-- START OF ARTICLE --

The 24C04 is a 4Kbit electrically erasable programmable memory (EEPROM), organized as

2 blocks of 256 x8 bits. They are manufactured in ST Microelectronics‟ Hi-Endurance Advanced

CMOS technology which guarantees an endurance of one million erase/write cycles with data

retention of 40 years. Both Plastic Dual-in-Line and Plastic Small Outline packages are available.

The memories are compatible with the I2C standard, two wire serial interface which uses a bi-

directional data bus and serial clock. The memories carry a built-in 4 bit, unique device identification

code (1010) corresponding to the I2C bus definition. This is used together with 2 chip enable inputs

(E2, E1) so that up to 4 x 4K devices may be attached to the I2C bus and selected individually. The

memories behave as a slave device in the I2C protocol with all memory operations synchronized by

the serial clock. Read and write operations are initiated by a START condition generated by the bus

master. The START condition is followed by a stream of 7 bits (identification code 1010), plus one

read/write bit and terminated by an acknowledge bit. When writing data to the memory it responds to

the 8 bits received by asserting an acknowledge bit during the 9th bit time. When data is read by the

bus master, it acknowledges the receipt of the data bytes in the same way. Data transfers are

terminated with a STOP condition.

-- END OF ARTICLE --
-- START OF GIVEN DATA --

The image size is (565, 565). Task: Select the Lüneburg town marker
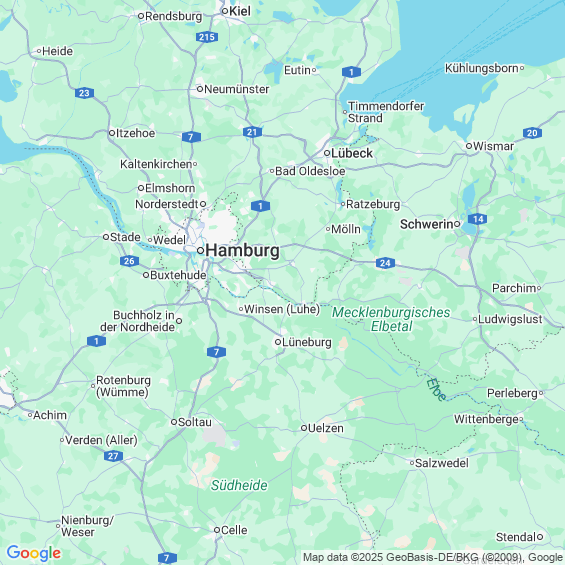tap(278, 342)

-- END OF GIVEN DATA --

*EXERCISE OBJECTIVE:* Continue the passage on the 24C04 EEPROM, picking up after its final sentence about the STOP condition.

*ANSWER TO THE EXERCISE:*
Power on Reset: VCC locks out write protect.

In order to prevent data corruption and inadvertent write operations during power up, a Power on

Reset (POR) circuit is implemented. Until the VCC voltage has reached the POR threshold value, the

internal reset is active, all operations are disabled and the device will not respond to any command.

In the same way, when VCC drops down from the operating voltage to below the POR threshold

value, all operations are disabled and the device will not respond to any command. A stable VCC

must be applied before applying any logic signal.

SIGNAL DESCRIPTIONS

Serial Clock (SCL).

The SCL input pin is used to synchronize all data in and out of the memory. A resistor can be

connected from the SCL line to VCC to act as a pull up.

Serial Data (SDA).

The SDA pin is bi-directional and is used to transfer data in or out of the memory. It is an open drain

output that may be wire-OR‟ed with other open drain or open collector signals on the bus. A resistor

must be connected from the SDA bus line to VCC to act as pull up.

Chip Enable (E1 - E2).

These chip enable inputs are used to set the 2 least significant bits (b2, b3) of the 7 bit device select

code. These inputs may be driven dynamically or tied to VCC or VSS to establish the device select

code.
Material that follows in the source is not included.